Introduction

Human visual perception can be extremely limited compared to the rest of the animal kingdom. We see just a tiny part of the light spectrum and we can hardly perceive tiny movements thus missing potentially important information from our environment. In 2012, Hao-Yu Wu and his team published the paper Eulerian Video Magnification for Revealing Subtle Changes in the World containing a method that allows us to amplify colors and motions from a simple video to help us visualize imperceptible changes from the world around us. Here, we present this method and provide a simple implementation of the algorithm.

YIQ Color Space

The first step of the magnification algorithm is to convert RGB images composing the input video to YIQ. The Y component represents the brightness, I and Q represent the chrominance (i.e. the color information). This color space allows us to influence the colors of an image independently from its brightness. The conversion from RGB to YIQ can be done with the following formula:
$$\begin{bmatrix}Y \\ I \\ Q\end{bmatrix} = \begin{bmatrix}0.299 & 0.587 & 0.114 \\ 0.59590059 & -0.27455667 & -0.32134392 \\ 0.21153661 & -0.52273617 & 0.31119955\end{bmatrix}\begin{bmatrix}R \\ G \\ B\end{bmatrix}$$

Colors Magnification

Gaussian Pyramids

For the colors magnification we need to construct a Gaussian Pyramid of level \(l\) for each frame of the input video. This is done by taking the YIQ version of the original frame and downsampling it by a factor 2 for each new level of the pyramid.
The first step of the downsampling is to apply to the image a 2D Convolution with the following 5x5 Gaussian Kernel:
$$G_{k} = \frac{1}{256}\begin{bmatrix}1 & 4 & 6 & 4 & 1\\4 & 16 & 24 & 16 & 4\\6 & 24 & 36 & 24 & 6\\4 & 16 & 24 & 16 & 4\\1 & 4 & 6 & 4 & 1\end{bmatrix}$$
Once the convolution is done, we keep only 1 in 2 pixels in the rows and columns of the image giving us a downsampled image with height and width divided by 2 compared to the previous level of the pyramid. We do this process \(l - 1\) times.
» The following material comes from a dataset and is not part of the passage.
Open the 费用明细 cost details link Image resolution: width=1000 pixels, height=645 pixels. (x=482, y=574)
Gaussian Pyramid Levels Visualisation

Gaussian Pyramid Levels Visualisation

Note that for the next steps of the colors magnification we keep only the last level of the pyramid. More precisely we will use the upsampled version of the last level of the pyramid. To obtain this upsampled image, we take the last level of the pyramid, add one pixel set to \(0\) every 2 pixels in the rows and columns of the downsampled image and apply \(4 \times G_{k}\). We obtain an image with height and width multiplied by 2 compared to the previously upsampled image. We do this process \(l - 1\) times i.e. until obtaining an upsampled image with the same dimension as the original image.
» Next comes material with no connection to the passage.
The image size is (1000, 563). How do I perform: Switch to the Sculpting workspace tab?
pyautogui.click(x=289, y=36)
Original Image (left) and Upsampled Image from Gaussian Pyramid with \(l = 3\) (right)

Original Image (left) and Upsampled Image from Gaussian Pyramid with \(l = 3\) (right)

Ideal Temporal Filter

The next and most important step is to filter the Gaussian Pyramid in order to keep only the pixels within our frequency band of interest \([\omega_{l}, \omega_{h}]\). For that, we need to switch from the spatial domain (our image) to the frequency domain using a Fourier Transform (see [2] for more details).

Original Image (left) and Its Magnitude Spectrum in the Frequency Domain (right)

Original Image (left) and Its Magnitude Spectrum in the Frequency Domain (right)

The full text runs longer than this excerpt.